*** Data listing ***

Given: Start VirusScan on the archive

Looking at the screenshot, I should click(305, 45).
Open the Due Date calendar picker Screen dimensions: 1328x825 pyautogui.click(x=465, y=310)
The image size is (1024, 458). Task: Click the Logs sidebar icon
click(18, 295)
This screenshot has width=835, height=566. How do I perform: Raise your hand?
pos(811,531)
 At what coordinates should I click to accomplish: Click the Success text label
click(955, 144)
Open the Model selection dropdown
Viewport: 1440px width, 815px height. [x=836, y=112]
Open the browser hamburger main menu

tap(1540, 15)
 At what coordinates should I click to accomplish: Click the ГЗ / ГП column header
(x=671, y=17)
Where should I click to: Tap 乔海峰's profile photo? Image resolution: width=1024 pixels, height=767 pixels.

*** End of Data listing ***

(Exercise requirements): Retype all of the data exactly, so that nothing differs from what is given.

(Written response):
Given: Start VirusScan on the archive

Looking at the screenshot, I should click(305, 45).
Open the Due Date calendar picker Screen dimensions: 1328x825 pyautogui.click(x=465, y=310)
The image size is (1024, 458). Task: Click the Logs sidebar icon
click(18, 295)
This screenshot has width=835, height=566. How do I perform: Raise your hand?
pos(811,531)
 At what coordinates should I click to accomplish: Click the Success text label
click(955, 144)
Open the Model selection dropdown
Viewport: 1440px width, 815px height. [x=836, y=112]
Open the browser hamburger main menu

tap(1540, 15)
 At what coordinates should I click to accomplish: Click the ГЗ / ГП column header
(x=671, y=17)
Where should I click to: Tap 乔海峰's profile photo? Image resolution: width=1024 pixels, height=767 pixels.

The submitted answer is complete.